In the 92 or 88 (can't recall for sure) Republican convention, reporters were kept away from the part of the airport which receives private jets because the Republicans were worried that media coverage of all those ultra-rich Republicans flying in would work against their electoral chances.

Or, we can recall the rightwing concentration on Kerry's wife's wealth. Or how the more recent rightwing attention on Gore's 'carbon footprint' at home piggy-backed the nuance of wealth and elitism, "he's really rich and you folks out in radio land are not". The left too has not been shy about noting the Bush family wealth and connections to a powerful business elite.

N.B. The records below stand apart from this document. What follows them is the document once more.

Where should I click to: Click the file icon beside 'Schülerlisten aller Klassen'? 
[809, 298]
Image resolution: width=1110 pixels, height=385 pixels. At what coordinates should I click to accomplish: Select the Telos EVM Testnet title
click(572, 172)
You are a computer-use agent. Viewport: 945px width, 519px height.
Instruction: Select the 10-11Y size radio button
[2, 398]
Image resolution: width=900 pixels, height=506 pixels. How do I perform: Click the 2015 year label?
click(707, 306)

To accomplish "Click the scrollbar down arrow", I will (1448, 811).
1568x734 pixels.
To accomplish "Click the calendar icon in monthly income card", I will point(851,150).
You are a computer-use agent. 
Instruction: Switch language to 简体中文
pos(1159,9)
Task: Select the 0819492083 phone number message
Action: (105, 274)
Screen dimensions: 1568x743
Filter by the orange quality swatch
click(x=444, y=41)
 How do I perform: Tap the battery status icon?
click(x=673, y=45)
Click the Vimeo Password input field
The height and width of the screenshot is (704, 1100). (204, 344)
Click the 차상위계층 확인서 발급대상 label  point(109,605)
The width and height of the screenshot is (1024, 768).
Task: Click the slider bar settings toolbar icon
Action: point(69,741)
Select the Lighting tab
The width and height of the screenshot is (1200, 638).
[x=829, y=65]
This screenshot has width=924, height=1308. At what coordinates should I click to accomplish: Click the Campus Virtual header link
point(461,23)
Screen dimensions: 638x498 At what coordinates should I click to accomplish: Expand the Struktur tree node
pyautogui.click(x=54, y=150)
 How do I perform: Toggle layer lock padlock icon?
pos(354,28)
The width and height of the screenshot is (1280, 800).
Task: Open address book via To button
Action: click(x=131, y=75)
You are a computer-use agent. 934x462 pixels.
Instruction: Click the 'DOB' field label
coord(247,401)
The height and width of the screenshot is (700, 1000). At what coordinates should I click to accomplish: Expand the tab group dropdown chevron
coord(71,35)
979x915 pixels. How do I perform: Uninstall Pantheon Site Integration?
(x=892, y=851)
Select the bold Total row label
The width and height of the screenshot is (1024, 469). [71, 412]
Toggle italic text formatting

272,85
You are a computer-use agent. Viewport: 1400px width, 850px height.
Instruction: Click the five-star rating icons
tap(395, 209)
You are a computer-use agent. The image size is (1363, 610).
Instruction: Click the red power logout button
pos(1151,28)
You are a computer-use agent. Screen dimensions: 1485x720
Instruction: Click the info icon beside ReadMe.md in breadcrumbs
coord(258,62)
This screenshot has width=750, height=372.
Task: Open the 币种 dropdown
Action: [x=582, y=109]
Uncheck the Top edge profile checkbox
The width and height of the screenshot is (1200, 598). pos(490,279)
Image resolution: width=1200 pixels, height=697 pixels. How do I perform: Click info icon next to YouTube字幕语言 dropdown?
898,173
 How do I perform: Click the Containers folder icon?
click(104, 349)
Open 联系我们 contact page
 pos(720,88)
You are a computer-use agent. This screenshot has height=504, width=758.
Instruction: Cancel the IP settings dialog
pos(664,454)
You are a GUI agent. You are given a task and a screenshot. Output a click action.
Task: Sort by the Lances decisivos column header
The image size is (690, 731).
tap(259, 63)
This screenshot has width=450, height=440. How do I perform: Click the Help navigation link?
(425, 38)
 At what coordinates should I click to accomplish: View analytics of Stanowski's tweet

Aside from questionable persons or activities which this tax release might reveal, there's this traditional PR dilemma for almost all candidates for high level office in the US... how to continue to present a narrative of egalitarian democracy when something rather less romantic is in play.
0 Replies
 
fishin
 
  1  
Reply Sat 5 Apr, 2008 02:55 pm
Hillary's first foreign policy blunder? (And she didn't even have to get involved!)

Quote:

Colombia fires top Clinton strategist's firm
Firing comes after Mark Penn apologizes for meeting Colombian officials


WASHINGTON - The Colombian government said Saturday it has fired Mark Penn's public relations firm after the chief campaign strategist for Democrat Hillary Clinton apologized for meeting with Colombian officials pushing a trade deal with the U.S.

Colombian officials said they terminated their contract with lobbying and public relations giant Burson-Marsteller in response to a statement released Friday by Penn, the firm's chief executive, calling the meeting an "error in judgment." Clinton opposes the trade deal.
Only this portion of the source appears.